A collaboration between Servomex and ExxonMobil solved this unique dilemma.
July 8, 2004
A collaboration between gas analysis company Servomex and engineers at ExxonMobil Chemicals at Mossmorran in Fife has solved the problem of measuring the presence of water in sulfinol as used in the sulfinol process. ExxonMobil Chemicals operates an ethylene plant at Mossmorran in which Servomex gas analyzers have been installed for routine process analysis for several years. The feedstock of ethane, propane and butane used for the production of ethylene comes from an adjacent natural gas processing plant, and this feedstock inevitably contains levels of carbon dioxide (CO2) and hydrogen sulphide (H2S), which are corrosive and capable of causing damage to the ethylene liquefaction plant. These corrosive gases are removed using the sulfinol process. This is a widely applied gas treatment process which has been in use since the 1960s, and for which some 200 installations have been licensed worldwide. H2S and CO2 are removed using an absorbtion medium called sulfinol, an organic solvent mixture made up of sulfolane (tetrahydrothiophene) and alkanolamines in an aqueous mixture. The feedstock is subjected to absorption, regeneration, heat exchange and recycling and simultaneous physical and chemical absorption of the acid gases occurs under conditions of elevated pressure and moderate pressure. This reduces the water content of the feedstock and its water content after processing provides a quality indicator of the efficiency with which the process is operating. ExxonMobil had been checking the water content of the processed feedstock using off-line laboratory gas chromatograph techniques, but decided that they wanted simple on-line continuous monitoring of the water content so as to have an immediate indication if the water level increased.

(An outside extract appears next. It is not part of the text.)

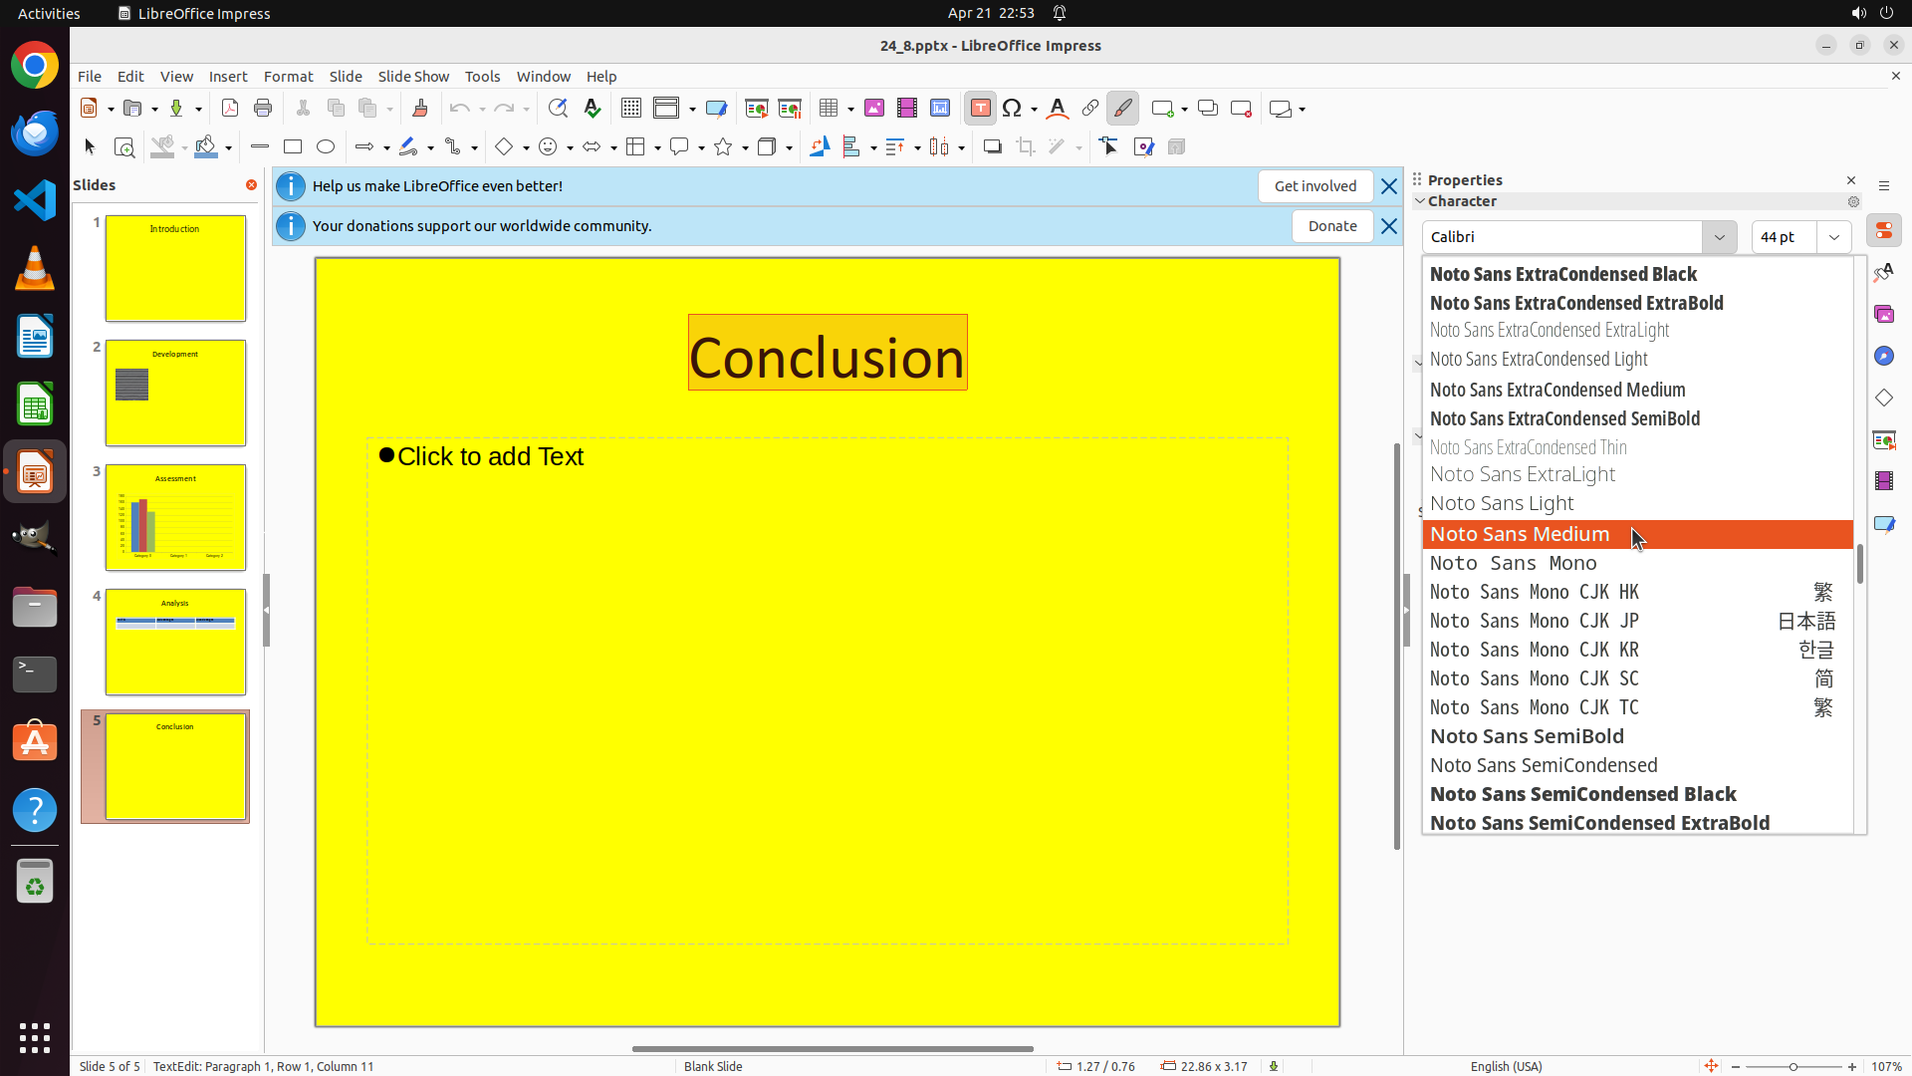Viewport: 1912px width, 1076px height.
Task: Open the Insert Hyperlink tool
Action: click(1090, 109)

Servomex experiments provide solution
The Servomex customer applications team asked ExxonMobil to let them have some samples of sulfinol containing various known levels of water. Detailed analyses at Servomex using laboratory Fourier Transform Infrared Spectroscopy (FTIR) demonstrated that a measurement of water content at near infrared wavelengths was realistically possible at useful water concentrations. Based on the laboratory spectroscopic data and its previous experience with Servomex infrared gas analyzers, ExxonMobil installed a Servomex 2500 analyzer to monitor its sulfinol process on a continuous basis. Servomex also designed and built a custom-made sampling system and enclosure, suitable for hazardous areas.
Experience has shown that the new system has enabled the operators to control the absorption of water more efficiently, with consequent cost savings.
The on-line analysis has also reduced the ''foaming'' of the sulfinol, which can cause production problems downstream of the analyzer.
In many other applications, the 2500 infrared gas analyzer and its sampling system successfully monitor the presence of water from trace level (0-50ppm wt) to 0-50 percent wt in various organic solvents and liquids. The 2500 provides reliable and accurate performance with excellent long-term stability and is certified for use in hazardous areas.